公認会計士(日本と米国の比較/その2~将来のキャリア形成)
前回、試験の難易度という観点から、USCPAとJICPAの違いについて、簡単にコメントしましたが、将来のキャリア形成(ここでは、日本国内に限定します)という観点からも、両者には大きな差異があります。
まず、USCPA資格取得者は、最初は監査法人に入所するかもしれませんが、5年もしないうちに事業会社のFinancial Managerなどに転職する人が多いような気がします。逆に10年以上、監査法人で働いている人は、相当優秀な人です。もしくは、ステップアップのチャンスを見誤った人だと思います。そもそも、USCPAの試験合格者って、アメリカでは100万人以上いるらしいですが、まあ、このこと自体、監査法人などで働くことを前提としていませんよね。だから、アメリカでUSCPAの資格を持っていることは、一般的かつそれなりに高いレベルの会計に関する専門的知識を持っていることを意味しているのだと思います。
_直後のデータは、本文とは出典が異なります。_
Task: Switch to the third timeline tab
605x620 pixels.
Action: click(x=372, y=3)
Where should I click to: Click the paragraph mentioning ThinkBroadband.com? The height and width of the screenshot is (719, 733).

それとは別に、日本の公認会計士は、まだまだ事業会社に身を置く人が少ないような気がします。最近の若い人はそんなことはないようですが、やはり監査法人に10年近く在籍している人も結構いますし、コンサルティング業界や、独立開業している人が多いと思います。要するに職業的専門家として働いている人が、かなり多いと思います。
まず、JICPAを目指すのか、USCPAを目指すのかを考える場合、職業的専門家を目指したいのか、そうでないのかを真剣に考えるべきなのでしょうね。幸か不幸か、私は事業会社の財務経理責任者としても働きましたし、公認会計士・税理士として専門的業務も行ってきましたが、どちらかというと私はやはり後者の仕事がしたかった。だから、前者の仕事をしても、難しい仕事(例えば、英語で専門的な業務をすること)に関してはすごくやりがいを感じていたのですが、逆に社内で調整が必要になったり、角が立たないように気配りをしながらする仕事が向いていないと思うことも多かったです。もし、職業的専門家を目指したいと思っているわけではなかったら、私はUSCPAを選択することを薦めます。そのほうが遥かに早く、社会に出て、よいステップアップを図ることができると思います。また、30代で監査法人にUSCPAが入社しても冷遇されるだけだと思います(スゴいにものがつくくらい優秀であれば別)。
まあ、人生いろいろなので、断定的に物言いすることはできませんが、USCPAが日本で職業的専門家として活躍することは非常に難しいと思います。